## [Alıntı Metin]
⟨

Kent nüfusunun artışı tüketim ekonomisinin de aynı oranda canlanması demek. Yönetimin hedeflediği orta sınıf bir refah toplumunu simgeleyen “Çin Rüyası”na ulaşmanın temel motoru tüketimin artırılması olacaktır. Bu amaçla turizm, sağlık, marka tekstil, sinema başta olmak üzere nitelikli eğlence gibi alanlarda devlet desteğiyle yatırımlar artırıldı. Futbol da Çin için giderek bu tüketim ekonomisinin bir parçası haline geliyor. Çin futbolunu izleyen uzmanlardan Chris Atkins, Sky Sports’a şöyle diyor: “Çin, ekonomisini sadece imalata dayalı olmaktan çıkarıp, spora ve eğlenceye de yatırım yapmak istiyor.” Çin’in hedefi 2025 yılına kadar futbolun ekonomik büyüklüğünü iki katına çıkarabilmek. Çin’in büyük kentlerinde sokaklarda Milan, Real Madrid, Bayern Münih gibi büyük Avrupa takımlarının formalarının daha sık görülmeye başlanması bu hedefin gerçekleşmesinin mümkün olduğunu gösteriyor.

⟩

## [Problem Tanımı]
Çin'de futbolu ve tüketim ekonomisini anlatan yukarıdaki metni, son cümlesinden sonrasını yazarak sürdürün. Aşağıdaki veriler başka bir kaynaktan alınmıştır.

## [Sağlanan Veriler]

⟨

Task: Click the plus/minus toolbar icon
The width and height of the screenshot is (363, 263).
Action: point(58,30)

⟩
⟨

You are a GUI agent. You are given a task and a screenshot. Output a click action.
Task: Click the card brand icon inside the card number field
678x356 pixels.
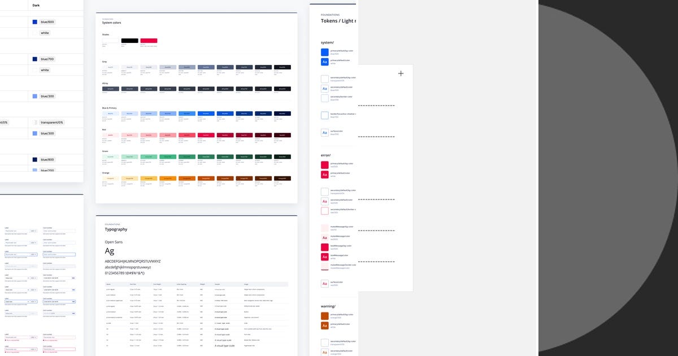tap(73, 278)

⟩
⟨

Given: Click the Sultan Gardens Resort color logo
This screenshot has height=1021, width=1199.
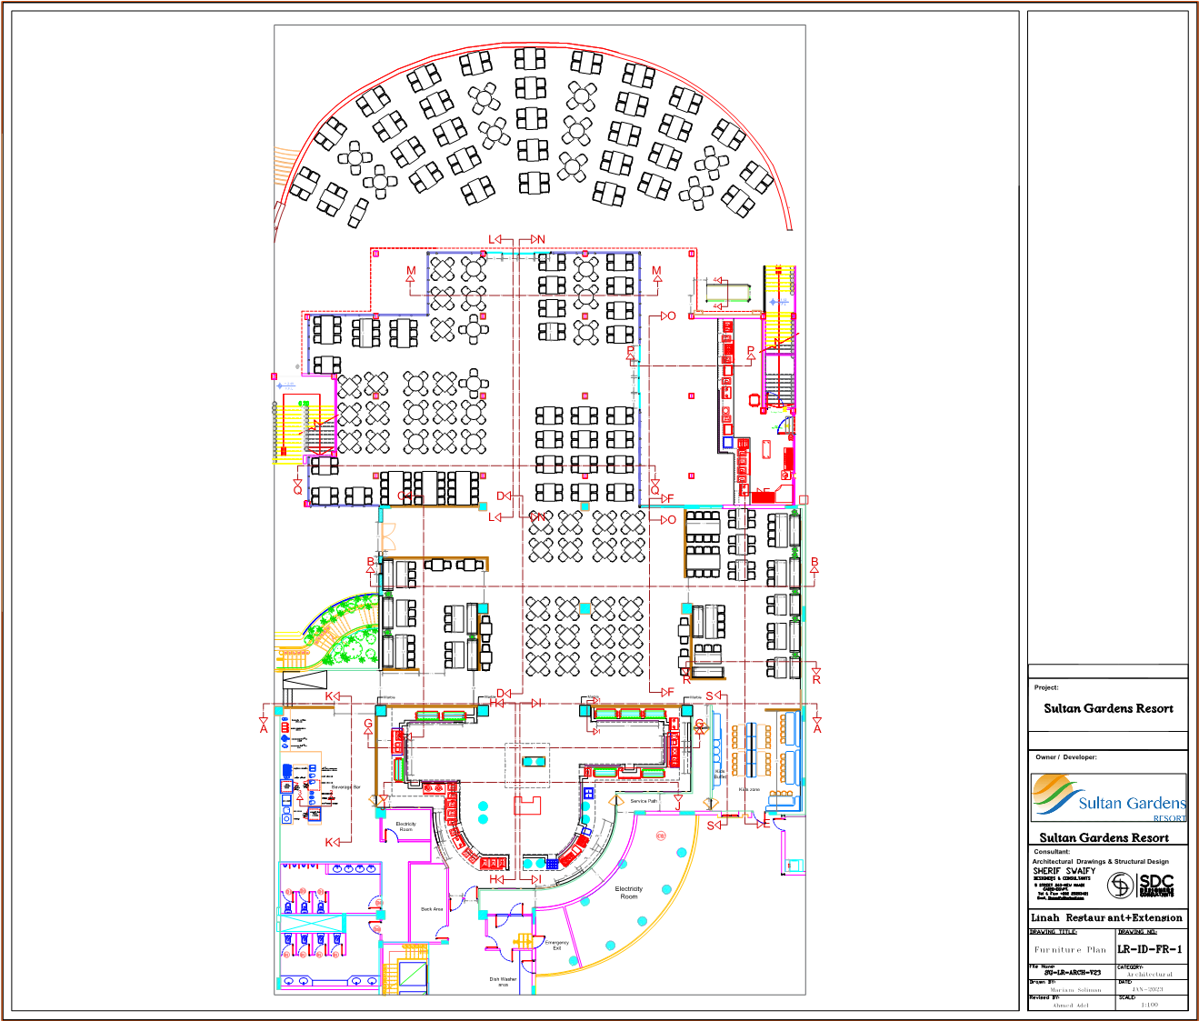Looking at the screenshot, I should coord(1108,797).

⟩

## [Yazılı Yanıt]
Devletin futbola desteği kapsamında 20 binin üzerinde tamamen futbol temalı okul ve kolej açılarak en az 100 bin profesyonel futbolcu yetiştirilmesi öngörülüyor. Bu yönüyle Çin futbol değirmenini sadece taşıma suyla değil, altyapıdan gelen yerli yeteneklerle de desteklemenin planını yapıyor. Fakat kısa vadede futbola olan ilgiyi artırmanın yolu yıldız futbolcu transferleri. Son yıllarda Çin takımlarının yaptığı transferler şöyle:

  • Oscar – 60 milyon Euro (Chelsea’den Shanghai SIPG’ye)

  • Hulk – 56 milyon Euro (Zenit’ten Shanghai East’e)

  • Alex Teixeira – 50 milyon Euro (Shakhtar Donetsk’ten Jiangsu Suning’e)

  • Jackson Martines – 42 milyon Euro (Atletico Madrid’den Goungzou Evergrande’e)

  • Ramires – 30 milyon Euro (Chelsea’den Jiangsu Suning’e)

  • Elkeson – 18.5 milyon Euro (Evergrande’den Shanghai SIPG’ye)

  • Gervinho – 18 milyon Euro (Roma’dan Hebei China Fortune’ye)

  • Paulinho – 14 milyon Euro (Tottenham’dan Goungzou Evergrande’e)

  • Fredy Guarin – 13 milyon Euro (Inter’den Shanghai Shenhua’ya)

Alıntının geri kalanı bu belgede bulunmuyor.